I returned to work when my daughter was six weeks old. It was one of the hardest things I’d ever done, leaving her in daycare. But I was working from 6:00 a.m. to 2:00 p.m., most of the time she slept so I didn’t miss that much. Or that was what I told myself. I was breast feeding my daughter and my boss gave me breaks to pump milk for her. He was a very understanding boss. One day at the water cooler with a couple of other women, a conversation started about the military and I found out the military was taking people back in because of Desert Storm. I was excited and called the recruiter after work. By the end of the week, my husband was re-enlisted in the Navy and set to receive new orders. For the first time in years, we had “normal” sex and my second daughter was conceived.

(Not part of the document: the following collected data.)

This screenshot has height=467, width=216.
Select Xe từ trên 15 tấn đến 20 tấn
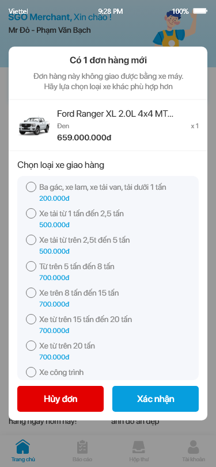[x=31, y=319]
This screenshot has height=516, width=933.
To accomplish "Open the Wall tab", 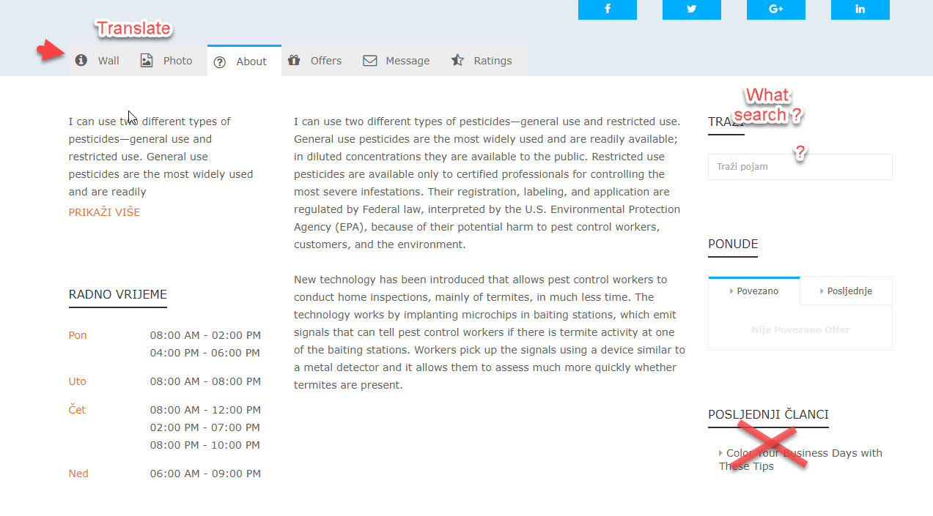I will 108,61.
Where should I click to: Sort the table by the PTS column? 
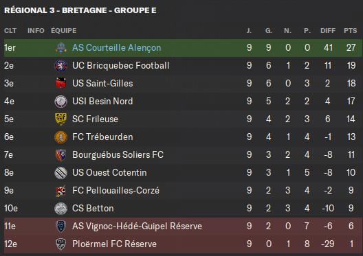(350, 30)
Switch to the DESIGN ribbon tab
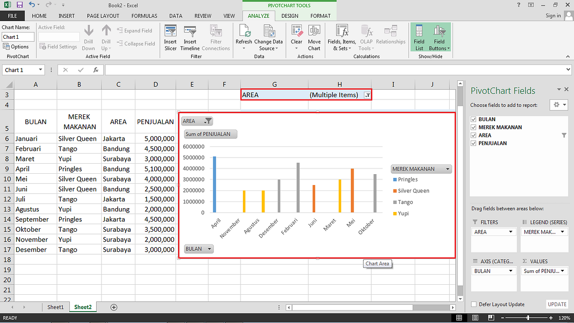Viewport: 574px width, 323px height. tap(290, 15)
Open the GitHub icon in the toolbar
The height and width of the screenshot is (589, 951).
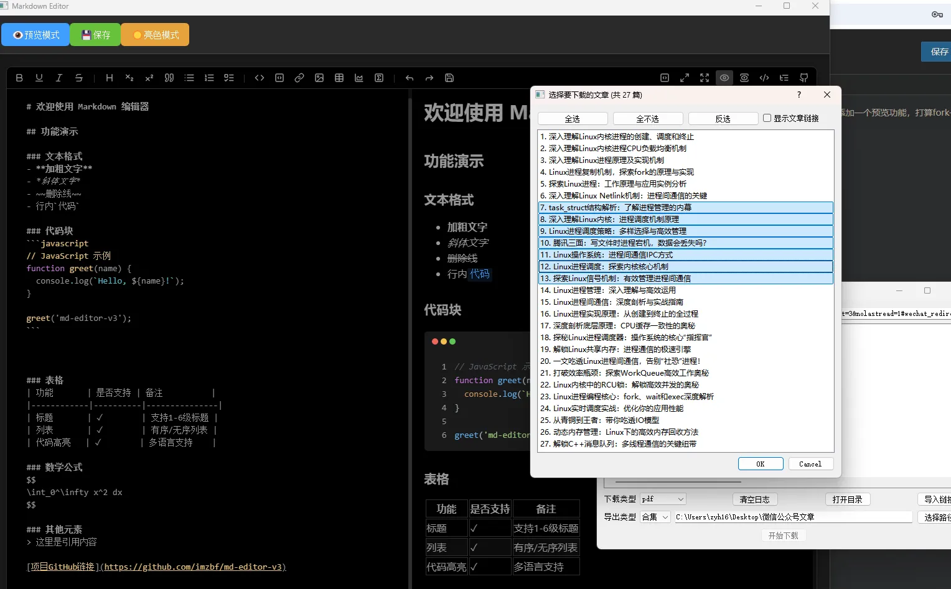pyautogui.click(x=804, y=78)
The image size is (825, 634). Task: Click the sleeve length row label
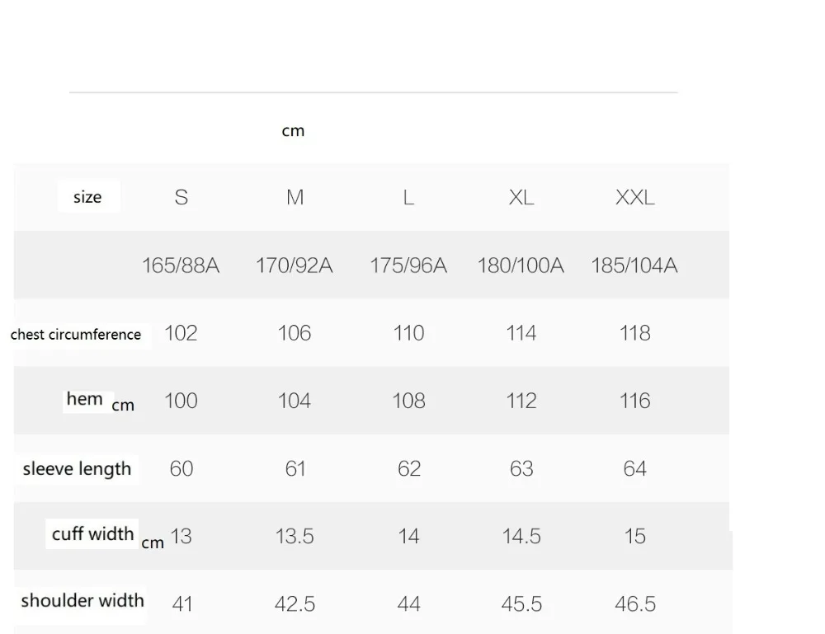click(77, 469)
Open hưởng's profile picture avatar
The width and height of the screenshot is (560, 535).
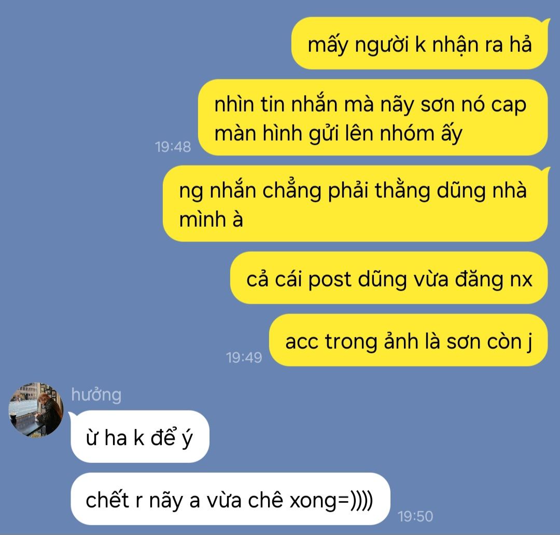pos(36,410)
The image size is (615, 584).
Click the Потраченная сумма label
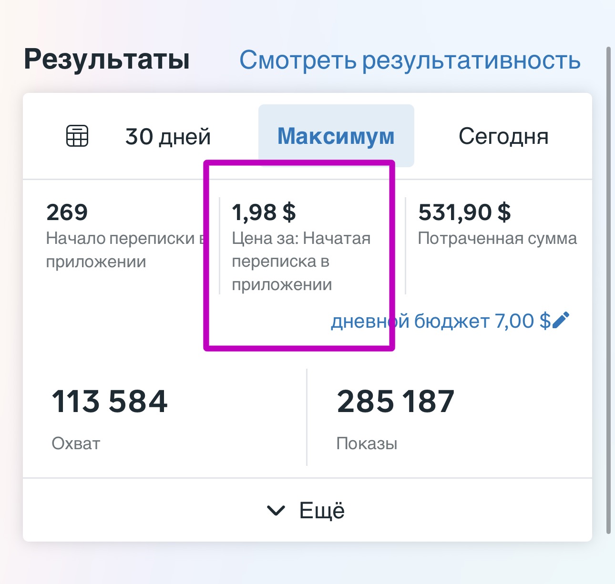pos(497,238)
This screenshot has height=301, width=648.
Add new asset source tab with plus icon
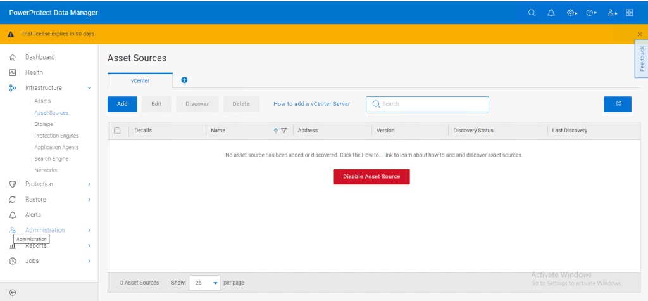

When my husband went back into the Navy, he went in as if he’d never left. He lost no time and no rank, so his pay was the same as it was when he got out a year previously. We got orders to a small naval base called Damn Neck in Norfolk, Virginia. We packed up our small apartment, our eight month old daughter and our car on a trailer in a U-haul and headed East. We took five days driving across country with our daughter in her car seat in between the two of us. She handled the trip very well for an infant!
Shortly after moving to Virginia, I found a small church for me and my daughter to attend. A few days after our first service a beautiful, short, red-head woman came to our home and introduced herself. She was from the church and wanted to welcome us. She was a little spitfire with a love for God that couldn’t be rivaled. She would become my dearest friend and defender against my husband.
Once again, at the beginning of my fourth month of pregnancy, I went into preterm labor and was put on full bed rest. It was more difficult this time having a toddler to look after, but I had help from the church which was welcome because I had no help from my husband. He never wanted our first daughter and he certainly didn’t want the second one. He never said so, but his actions spoke much louder than any words could. On November 30, 1996 our second daughter was born. This time it was only eighteen hours of labor, but once again it was non medicated. Like my first delivery, it was a beautiful experience.
When my second daughter was eight months old I was deep in post partum depression. My husband was ignoring his daughters and even though I hated the sexual attention, he was ignoring me also. I had the help from my church, but I was alone and felt alone. I had the love of my two beautiful daughters which was exceptional because I always wanted to be a mom, to be a better mother than my own mom had been. But the demands on me were too much and I cracked. I became psychotic and tried to hurt my husband the way he hurt me. I was crazed but focused. I nearly killed him.
The next morning I went to my friend’s house, told her what I did and she took me to my doctor’s office. After talking to my doctor’s associate, I was immediately admitted to the local psychiatric hospital. I had been diagnosed Bipolar Personality Disorder when I was first hospitalized in Denver, Colorado, but my medications had never been right. And since I was breast feeding again, I was going without medication. However that changed. It had to. I had tried to kill my husband in a psychotic rage. Looking back now, I am thankful I did not succeed, it would have destroyed me. Thankfully my husband did not press charges, he just insisted I be admitted to the hospital and be put back on medication. I was forced to stop breast feeding and being in the hospital, visitation was minimal. I missed my daughters horribly. But on a couple of occasions my husband brought my daughters to see me. They were the only bright spots in my hospitalization.